The exercise:
Reproduce the lines of the listing from the line containing "Image resolution: width=1283" through the end, replacing "screenshot" with "image" and changing nothing else. Omit the pictures from your answer.

Listing of where items appear
BEGIN
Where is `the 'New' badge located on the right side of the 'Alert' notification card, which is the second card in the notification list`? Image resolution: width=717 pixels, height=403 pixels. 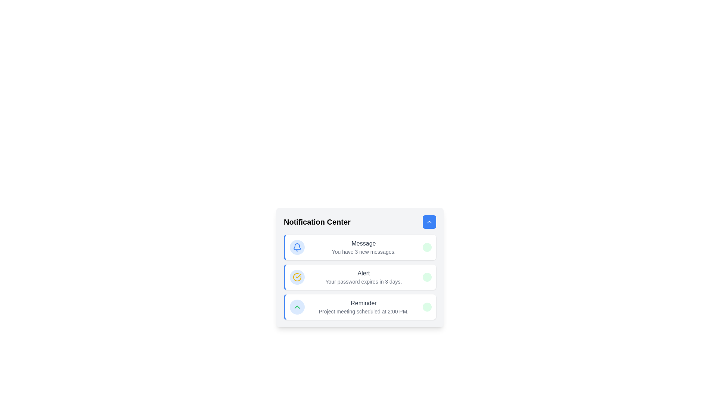 the 'New' badge located on the right side of the 'Alert' notification card, which is the second card in the notification list is located at coordinates (427, 277).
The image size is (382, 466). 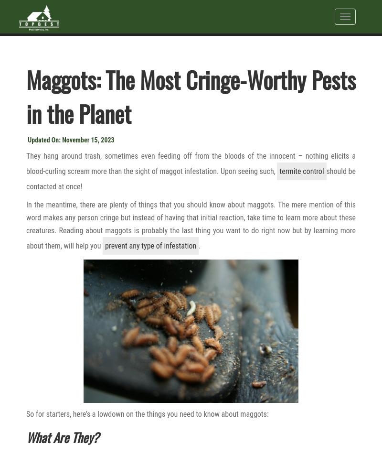 I want to click on 'They hang around trash, sometimes even feeding off from the bloods of the innocent – nothing elicits a blood-curling scream more than the sight of maggot infestation. Upon seeing such,', so click(x=191, y=163).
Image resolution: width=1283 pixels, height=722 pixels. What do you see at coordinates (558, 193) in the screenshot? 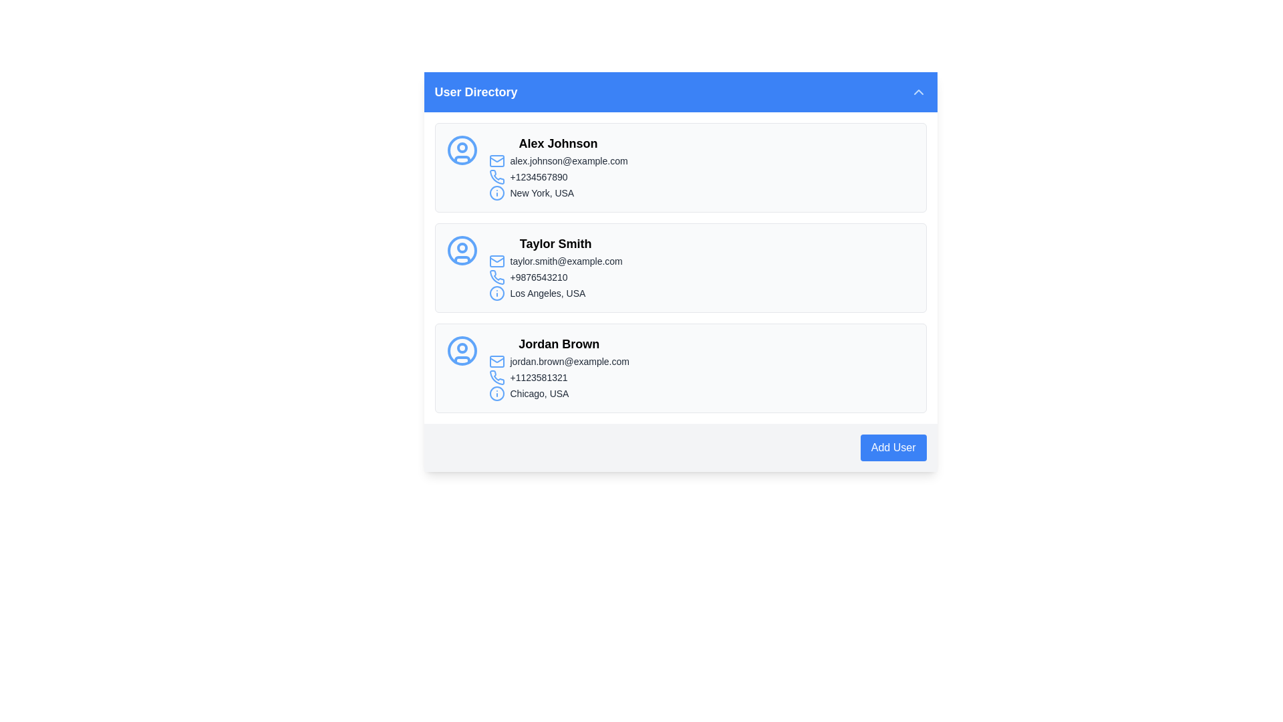
I see `the icon next to the text displaying location information for user 'Alex Johnson'` at bounding box center [558, 193].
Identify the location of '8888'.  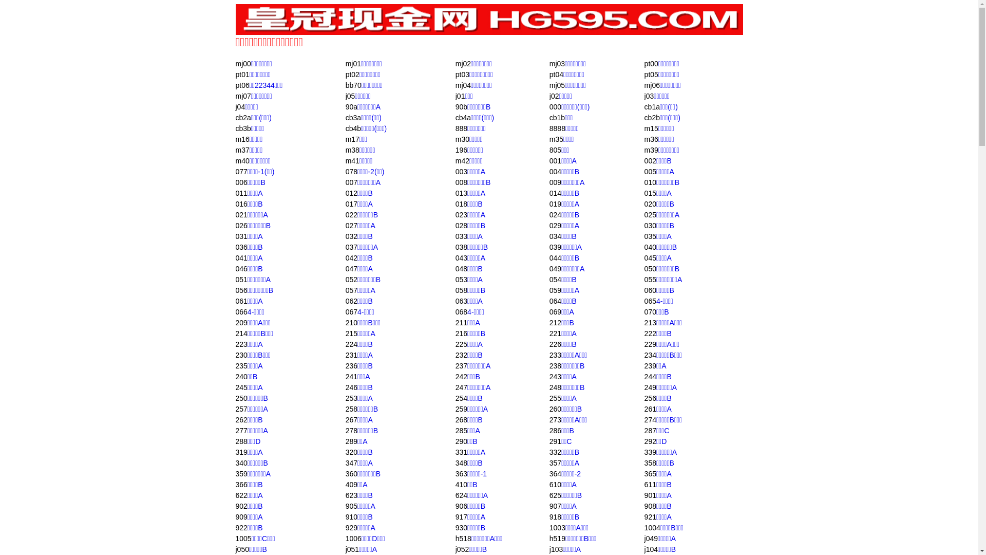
END
Expected output:
Image resolution: width=1283 pixels, height=722 pixels. What do you see at coordinates (558, 193) in the image? 
I see `the icon next to the text displaying location information for user 'Alex Johnson'` at bounding box center [558, 193].
Identify the location of '8888'.  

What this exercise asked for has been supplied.